Bir yandan nitelikli öğretmenlerin, eğitimcilerin yetiştirilmesi için muallim mektepleri açılırken, diğer yandan da zaman yitirmeksizin halkın okuryazar hale getirilmesi için projeler uygulamaya konulmuş. Proje kapsamında okuryazar olanlar, okuryazar olmayanlara okuma yazma öğretmek üzere görevlendirilerek ülke genelinde kapsamlı bir okuma yazma seferberliği başlatılmıştır. Bizde Cumhuriyet’in kuruluşunun hemen ardından başlatılan bu uygulamanın örneklerinin Batı ülkelerinde yetişkin eğitimi, yaşam boyu eğitim gibi adlandırmalarla çok daha sonraları başlatıldığını da burada vurgulayalım. Kurucu Önder’imiz Mustafa Kemal Atatürk’ün eşsiz vizyonu bu konuda da kendisini bir kez daha gösteriyor.

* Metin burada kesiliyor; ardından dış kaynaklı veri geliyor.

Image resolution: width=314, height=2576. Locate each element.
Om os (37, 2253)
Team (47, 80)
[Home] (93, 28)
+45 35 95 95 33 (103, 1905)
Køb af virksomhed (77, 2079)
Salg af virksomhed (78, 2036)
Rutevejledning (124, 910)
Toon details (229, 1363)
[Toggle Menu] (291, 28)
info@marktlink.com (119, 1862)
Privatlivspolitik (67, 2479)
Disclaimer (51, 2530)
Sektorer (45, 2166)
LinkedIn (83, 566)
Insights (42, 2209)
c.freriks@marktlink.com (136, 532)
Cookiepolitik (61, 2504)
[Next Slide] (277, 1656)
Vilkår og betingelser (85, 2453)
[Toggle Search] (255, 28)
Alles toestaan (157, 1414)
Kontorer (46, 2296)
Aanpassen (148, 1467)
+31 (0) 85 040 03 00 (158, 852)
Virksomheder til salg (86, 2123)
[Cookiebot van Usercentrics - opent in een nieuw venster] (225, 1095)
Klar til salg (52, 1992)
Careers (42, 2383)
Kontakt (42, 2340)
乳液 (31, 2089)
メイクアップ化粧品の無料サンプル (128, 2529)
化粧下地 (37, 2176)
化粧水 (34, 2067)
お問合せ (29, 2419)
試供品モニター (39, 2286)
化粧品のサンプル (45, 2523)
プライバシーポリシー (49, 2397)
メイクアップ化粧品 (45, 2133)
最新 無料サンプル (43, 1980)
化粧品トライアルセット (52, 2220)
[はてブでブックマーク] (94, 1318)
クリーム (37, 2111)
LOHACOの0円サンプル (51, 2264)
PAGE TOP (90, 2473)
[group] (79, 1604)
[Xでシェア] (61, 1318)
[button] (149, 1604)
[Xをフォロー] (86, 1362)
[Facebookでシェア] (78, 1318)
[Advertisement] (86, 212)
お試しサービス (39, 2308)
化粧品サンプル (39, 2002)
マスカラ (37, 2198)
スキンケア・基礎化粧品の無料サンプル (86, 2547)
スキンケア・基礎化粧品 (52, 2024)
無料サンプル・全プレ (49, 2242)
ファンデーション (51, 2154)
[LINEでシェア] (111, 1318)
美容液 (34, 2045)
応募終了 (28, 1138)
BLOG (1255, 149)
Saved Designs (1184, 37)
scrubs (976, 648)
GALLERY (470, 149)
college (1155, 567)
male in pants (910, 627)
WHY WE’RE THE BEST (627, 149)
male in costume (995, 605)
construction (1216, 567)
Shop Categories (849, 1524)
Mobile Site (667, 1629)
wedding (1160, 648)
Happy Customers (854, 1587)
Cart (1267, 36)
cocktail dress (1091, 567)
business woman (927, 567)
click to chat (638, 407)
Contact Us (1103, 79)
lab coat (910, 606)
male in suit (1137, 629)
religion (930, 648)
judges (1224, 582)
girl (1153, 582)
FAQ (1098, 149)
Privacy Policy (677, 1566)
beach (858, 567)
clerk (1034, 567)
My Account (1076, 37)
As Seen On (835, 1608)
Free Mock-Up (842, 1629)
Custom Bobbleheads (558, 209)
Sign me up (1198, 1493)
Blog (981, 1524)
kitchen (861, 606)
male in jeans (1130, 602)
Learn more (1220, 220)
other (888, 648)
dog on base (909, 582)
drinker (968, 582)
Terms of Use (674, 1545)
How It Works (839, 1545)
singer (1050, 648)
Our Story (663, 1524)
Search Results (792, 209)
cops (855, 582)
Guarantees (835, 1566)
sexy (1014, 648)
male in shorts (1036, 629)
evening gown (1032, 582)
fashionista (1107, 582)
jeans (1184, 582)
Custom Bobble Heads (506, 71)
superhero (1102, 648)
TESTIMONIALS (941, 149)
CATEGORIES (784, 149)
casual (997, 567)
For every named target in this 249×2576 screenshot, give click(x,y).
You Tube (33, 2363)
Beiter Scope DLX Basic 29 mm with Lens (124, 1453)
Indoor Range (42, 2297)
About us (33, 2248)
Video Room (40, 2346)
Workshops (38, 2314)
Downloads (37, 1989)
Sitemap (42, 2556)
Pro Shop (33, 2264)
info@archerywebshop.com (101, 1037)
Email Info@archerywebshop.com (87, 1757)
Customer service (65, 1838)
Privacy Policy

Atatürk’ün eğitim öğretime ve öğretmenlere ne denli önem verdiğini yalnızca konuşmalarında değil, yapıp ettiklerinde de açıkça görüyoruz. Cumhuriyet öğretmenleri deyimi de bunun güçlü bir vurgusu. Cumhuriyet öğretmeni rasyoneldir. Mustafa Kemal Atatürk’ün aydınlattığı yoldu, koyduğu hedefe doğru kararlılıkla yürür. Rasyonel bakış açısıyla, bilimsellikten ödün vermeksizin insanımızı bilgiyle donatmak, Ulusumuzu en gelişmiş ulusların düzeyine çıkarmak öğretmenimizin asıl hedefidir. Mesleğini, bu hedefe ulaşacak olmanın idealizmiyle yapar. Yetiştirdiği her birey öğretmenin başarısı, dolayısıyla da mutluluğudur.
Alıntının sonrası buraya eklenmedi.